Florida officials urged residents in flood-prone coastal communities to get out while they can, ordering evacuations in the face of oncoming Hurricane Irma, which could make landfall Sunday and inflict massive destruction not seen in the state since Hurricane Andrew in 1992.
Hurricanes have lashed South Florida many times, but officials here at the National Hurricane Center said this is shaping up as a once-in-a-generation storm. Forecasters adjusted their advisory late Thursday, projecting Irma to hit the tip of the peninsula, slamming the population centers of South Florida before grinding northward.
“This storm has the potential to catastrophically devastate our state,” Gov. Rick Scott (R) said in a late-day news briefing. Earlier, he implored people to evacuate. “If you live in any evacuation zones and you’re still at home, leave.”

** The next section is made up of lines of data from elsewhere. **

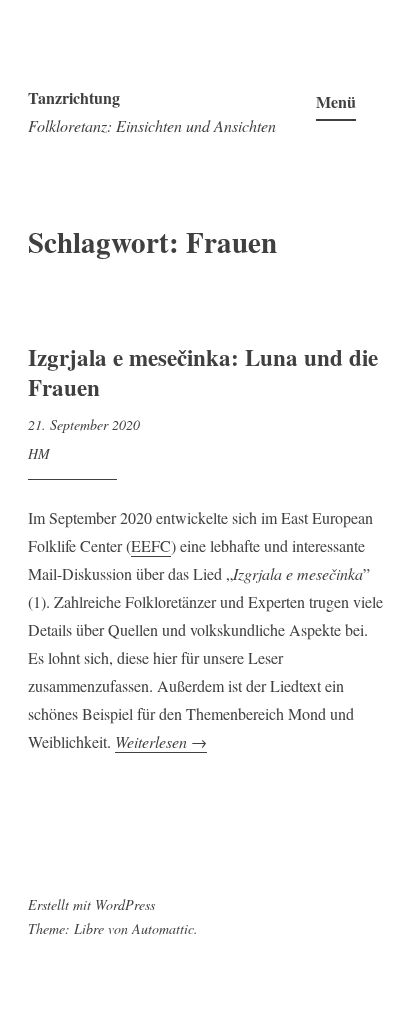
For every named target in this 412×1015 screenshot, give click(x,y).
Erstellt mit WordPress (91, 904)
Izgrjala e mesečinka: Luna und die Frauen (203, 372)
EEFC (151, 545)
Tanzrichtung (74, 97)
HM (39, 453)
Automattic (163, 928)
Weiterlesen (161, 742)
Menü (336, 101)
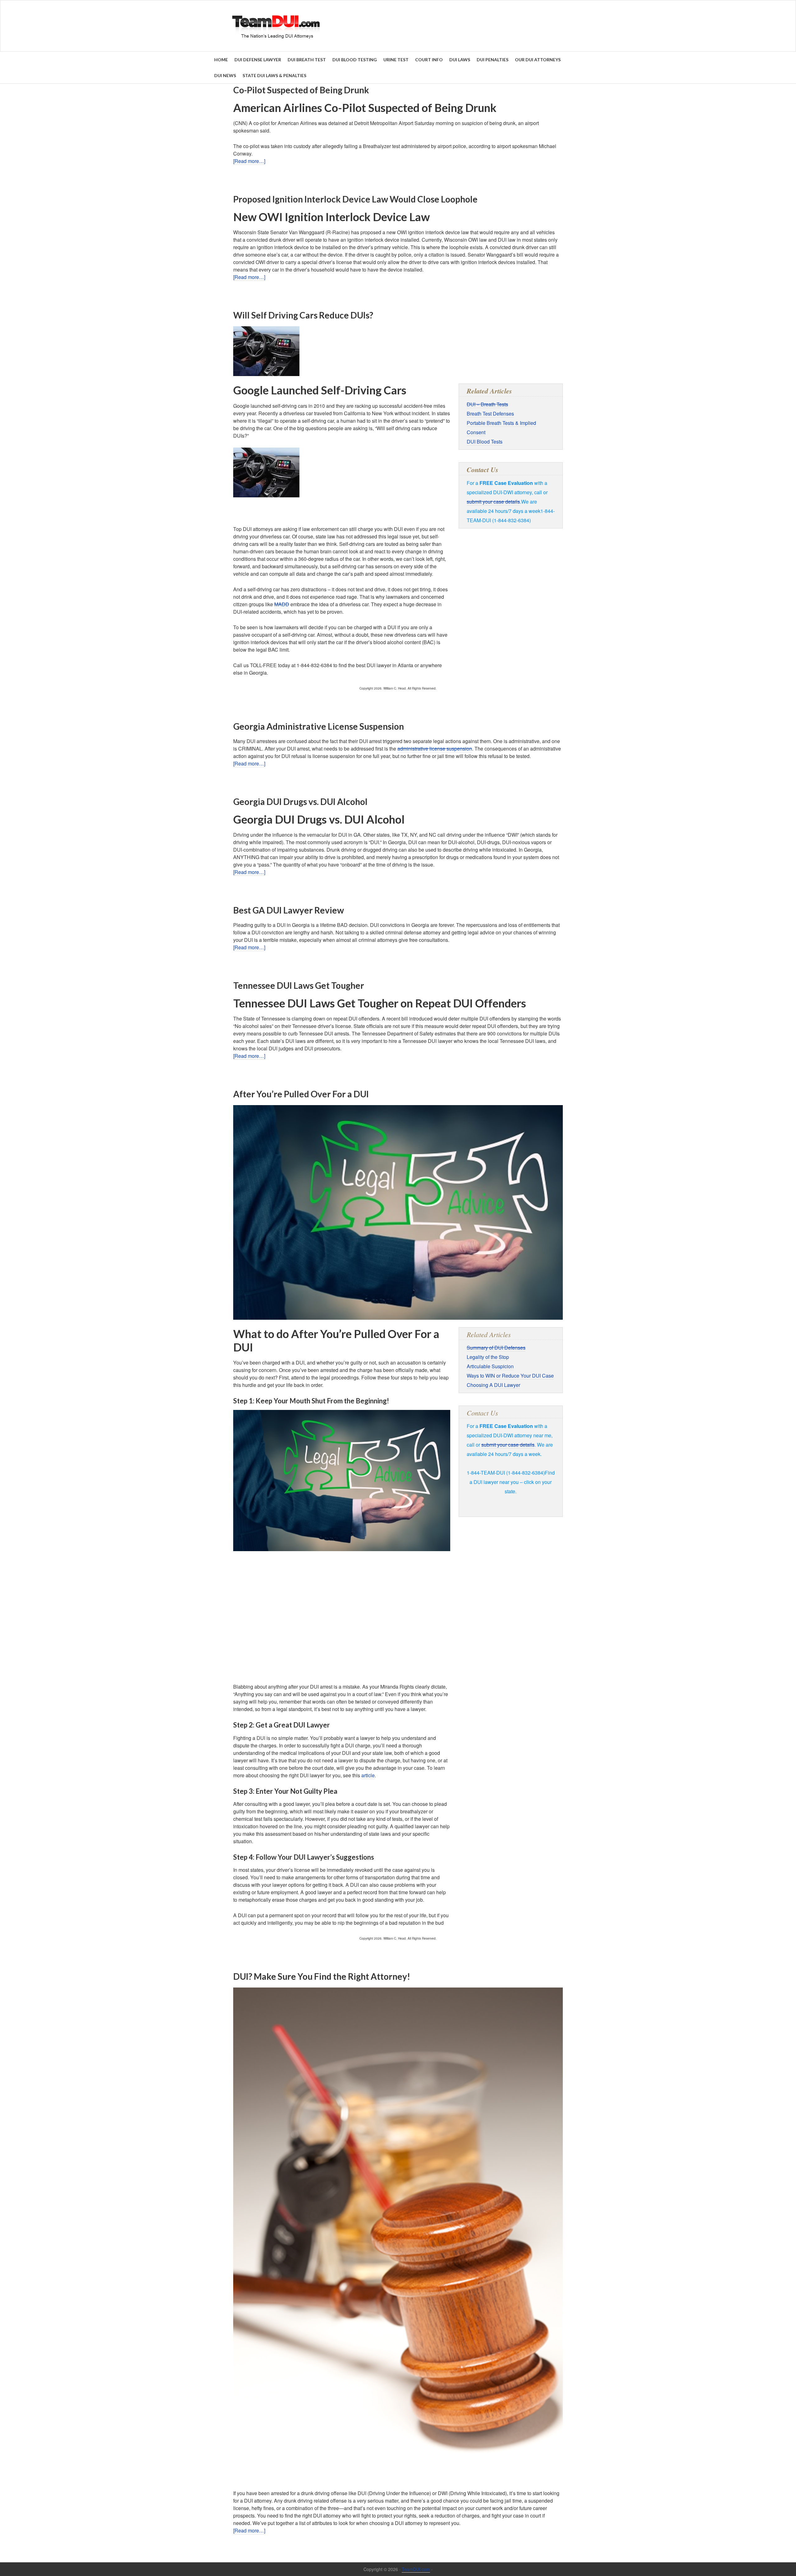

The state’s highways were jammed, gas was scarce, airports were packed and mandatory evacuations began to roll out as the first official hurricane watches were issued for the region. Irma, which has been ravaging the Caribbean islands as it sweeps across the Atlantic, is expected to hit the Florida peninsula with massive storm surges and crippling winds that could affect nearly every metropolitan area in South Florida.
The hurricane center said Thursday afternoon that should Irma’s eye move through the center of the state, extreme winds and heavy rains could strafe an area that has millions of residents, from Miami in the east to Naples on the Gulf Coast. Because the eastern side of the storm is the most powerful, numerous cities along the east coast could face extreme conditions.